ASSIGNMENT
Retype each entry exactly.

DATA SUPPLIED

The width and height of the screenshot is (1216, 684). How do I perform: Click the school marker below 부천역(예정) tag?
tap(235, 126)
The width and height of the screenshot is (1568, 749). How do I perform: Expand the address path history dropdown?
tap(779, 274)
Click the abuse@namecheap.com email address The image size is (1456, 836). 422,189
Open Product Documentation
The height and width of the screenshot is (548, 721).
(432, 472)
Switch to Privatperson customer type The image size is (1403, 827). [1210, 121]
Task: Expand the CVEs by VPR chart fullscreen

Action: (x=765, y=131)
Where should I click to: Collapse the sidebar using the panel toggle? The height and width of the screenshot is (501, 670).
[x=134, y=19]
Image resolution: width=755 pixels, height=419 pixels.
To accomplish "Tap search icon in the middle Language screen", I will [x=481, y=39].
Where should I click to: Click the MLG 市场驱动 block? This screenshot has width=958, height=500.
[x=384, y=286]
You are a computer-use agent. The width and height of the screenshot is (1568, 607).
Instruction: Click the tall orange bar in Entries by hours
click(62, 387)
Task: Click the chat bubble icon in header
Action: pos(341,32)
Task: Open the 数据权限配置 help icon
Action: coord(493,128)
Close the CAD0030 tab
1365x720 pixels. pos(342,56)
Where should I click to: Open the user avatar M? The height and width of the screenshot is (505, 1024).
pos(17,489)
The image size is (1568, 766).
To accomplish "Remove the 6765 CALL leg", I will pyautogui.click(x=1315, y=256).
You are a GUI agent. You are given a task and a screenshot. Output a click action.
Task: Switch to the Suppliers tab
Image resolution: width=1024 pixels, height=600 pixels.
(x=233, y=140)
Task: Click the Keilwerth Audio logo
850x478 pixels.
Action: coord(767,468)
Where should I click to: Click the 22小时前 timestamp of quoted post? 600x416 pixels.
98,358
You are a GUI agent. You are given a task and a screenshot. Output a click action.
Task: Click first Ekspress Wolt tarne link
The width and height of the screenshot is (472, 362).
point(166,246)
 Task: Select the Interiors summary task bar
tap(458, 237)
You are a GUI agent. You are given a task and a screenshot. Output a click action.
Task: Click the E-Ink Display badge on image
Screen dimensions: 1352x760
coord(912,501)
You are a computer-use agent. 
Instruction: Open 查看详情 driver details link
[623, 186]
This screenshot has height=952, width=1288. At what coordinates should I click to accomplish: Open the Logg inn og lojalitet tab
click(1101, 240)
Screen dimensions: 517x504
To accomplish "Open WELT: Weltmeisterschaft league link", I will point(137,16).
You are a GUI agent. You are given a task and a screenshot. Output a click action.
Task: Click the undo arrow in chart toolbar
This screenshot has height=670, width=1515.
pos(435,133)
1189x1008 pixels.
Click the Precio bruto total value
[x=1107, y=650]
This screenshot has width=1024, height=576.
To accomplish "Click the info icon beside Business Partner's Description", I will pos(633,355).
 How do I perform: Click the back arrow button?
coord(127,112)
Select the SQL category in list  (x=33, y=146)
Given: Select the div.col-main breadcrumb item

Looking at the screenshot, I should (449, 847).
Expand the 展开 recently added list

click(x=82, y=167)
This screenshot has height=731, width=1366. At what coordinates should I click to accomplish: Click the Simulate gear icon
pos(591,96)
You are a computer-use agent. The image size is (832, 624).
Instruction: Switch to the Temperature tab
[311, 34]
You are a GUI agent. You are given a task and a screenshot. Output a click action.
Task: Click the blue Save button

THE ANSWER
The width and height of the screenshot is (1216, 684). How do I perform: Click the school marker below 부천역(예정) tag?
tap(235, 126)
The width and height of the screenshot is (1568, 749). How do I perform: Expand the address path history dropdown?
tap(779, 274)
Click the abuse@namecheap.com email address The image size is (1456, 836). 422,189
Open Product Documentation
The height and width of the screenshot is (548, 721).
(432, 472)
Switch to Privatperson customer type The image size is (1403, 827). [1210, 121]
Task: Expand the CVEs by VPR chart fullscreen

Action: (x=765, y=131)
Where should I click to: Collapse the sidebar using the panel toggle? The height and width of the screenshot is (501, 670).
[x=134, y=19]
Image resolution: width=755 pixels, height=419 pixels.
To accomplish "Tap search icon in the middle Language screen", I will [x=481, y=39].
Where should I click to: Click the MLG 市场驱动 block? This screenshot has width=958, height=500.
[x=384, y=286]
You are a computer-use agent. The width and height of the screenshot is (1568, 607).
Instruction: Click the tall orange bar in Entries by hours
click(62, 387)
Task: Click the chat bubble icon in header
Action: pos(341,32)
Task: Open the 数据权限配置 help icon
Action: coord(493,128)
Close the CAD0030 tab
1365x720 pixels. pos(342,56)
Where should I click to: Open the user avatar M? The height and width of the screenshot is (505, 1024).
pos(17,489)
The image size is (1568, 766).
To accomplish "Remove the 6765 CALL leg", I will pyautogui.click(x=1315, y=256).
You are a GUI agent. You are given a task and a screenshot. Output a click action.
Task: Switch to the Suppliers tab
Image resolution: width=1024 pixels, height=600 pixels.
(x=233, y=140)
Task: Click the Keilwerth Audio logo
850x478 pixels.
Action: coord(767,468)
Where should I click to: Click the 22小时前 timestamp of quoted post? 600x416 pixels.
98,358
You are a GUI agent. You are given a task and a screenshot. Output a click action.
Task: Click first Ekspress Wolt tarne link
The width and height of the screenshot is (472, 362).
point(166,246)
 Task: Select the Interiors summary task bar
tap(458, 237)
You are a GUI agent. You are given a task and a screenshot. Output a click action.
Task: Click the E-Ink Display badge on image
Screen dimensions: 1352x760
coord(912,501)
You are a computer-use agent. 
Instruction: Open 查看详情 driver details link
[623, 186]
This screenshot has height=952, width=1288. At what coordinates should I click to accomplish: Open the Logg inn og lojalitet tab
click(1101, 240)
Screen dimensions: 517x504
To accomplish "Open WELT: Weltmeisterschaft league link", I will point(137,16).
You are a GUI agent. You are given a task and a screenshot. Output a click action.
Task: Click the undo arrow in chart toolbar
This screenshot has height=670, width=1515.
pos(435,133)
1189x1008 pixels.
Click the Precio bruto total value
[x=1107, y=650]
This screenshot has width=1024, height=576.
To accomplish "Click the info icon beside Business Partner's Description", I will pos(633,355).
 How do I perform: Click the back arrow button?
coord(127,112)
Select the SQL category in list  (x=33, y=146)
Given: Select the div.col-main breadcrumb item

Looking at the screenshot, I should (449, 847).
Expand the 展开 recently added list

click(x=82, y=167)
This screenshot has height=731, width=1366. At what coordinates should I click to accomplish: Click the Simulate gear icon
pos(591,96)
You are a computer-use agent. The image size is (832, 624).
Instruction: Switch to the Temperature tab
[311, 34]
You are a GUI agent. You are given a task and a screenshot. Output a click action.
Task: Click the blue Save button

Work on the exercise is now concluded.